Saxophone, being a wind instrument was a bad choice. I can definitely tell which student was blowing when hearing a note.
But your analogy remains solid if you substitute e.g. a piano and a reasonably proficient player. A single note would be nearly indistinguishable between players... But a full piece most certainly will sound different.
A poor B is still a B fingering and the sax is supposed to play a B every time. Missing it is human error, not tool error. I can pick up an alto sax, a clarinet, etc. any time, anywhere, and expect the same fingerings to work every time. My individual skill or mistakes or peculiarities of each build are not what is relevant here.
LLM’s do not operate consistently and make their own errors while we argue about which incantation makes it less inconsistent, knowing it will never actually perform as expected.
I played woodwinds regularly for 15 years so I feel fine with my example.
While I agree with you, I think it's diverging from the initial point.
The original take was "LLMs are very much like playing an instrument". I think they are very much NOT like playing an instrument.

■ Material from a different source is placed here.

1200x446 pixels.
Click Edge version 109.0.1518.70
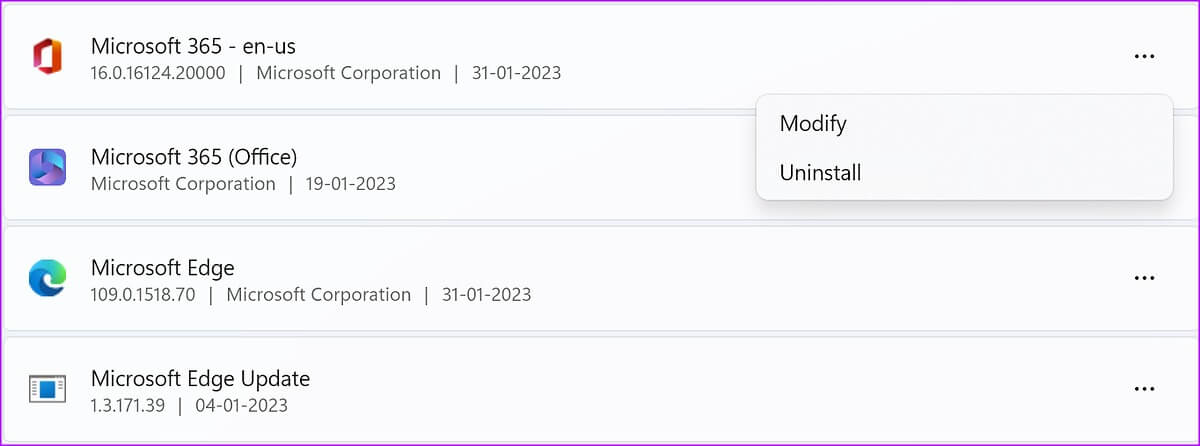[143, 295]
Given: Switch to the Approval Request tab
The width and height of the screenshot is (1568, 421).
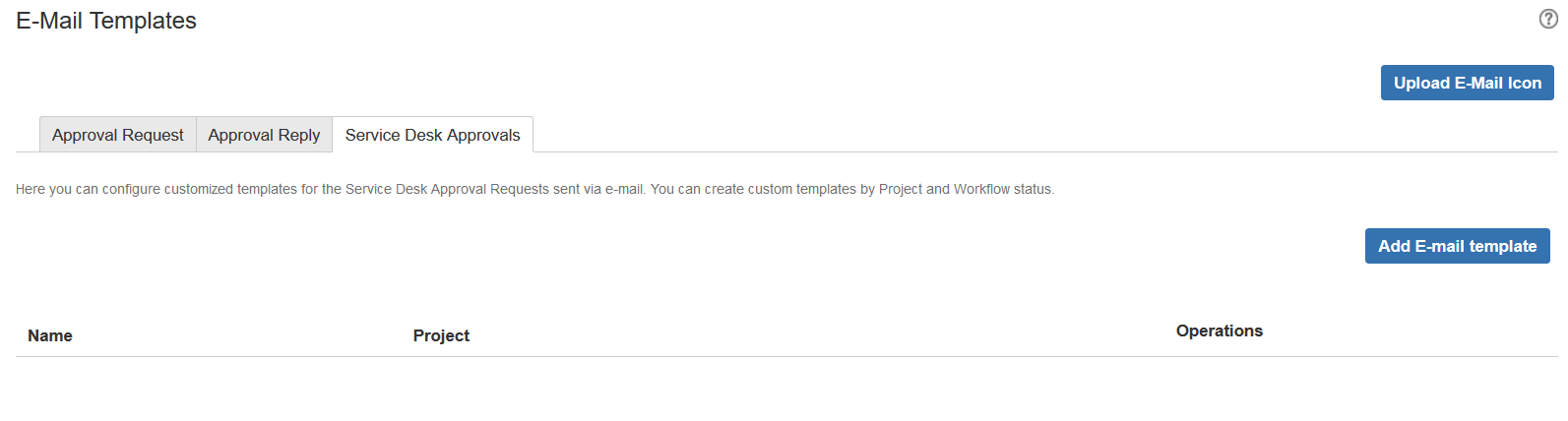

While different musicians will produce different results, one musician won't get drastically different results on different days or when trying a different "copy" of the same instrument. If you can play the violin on your violin and I lend you my violin, you will still be able to play very consistently. You may argue that the sound will differ and you will have to adapt slightly, but that's not remotely similar to the randomness coming from LLMs.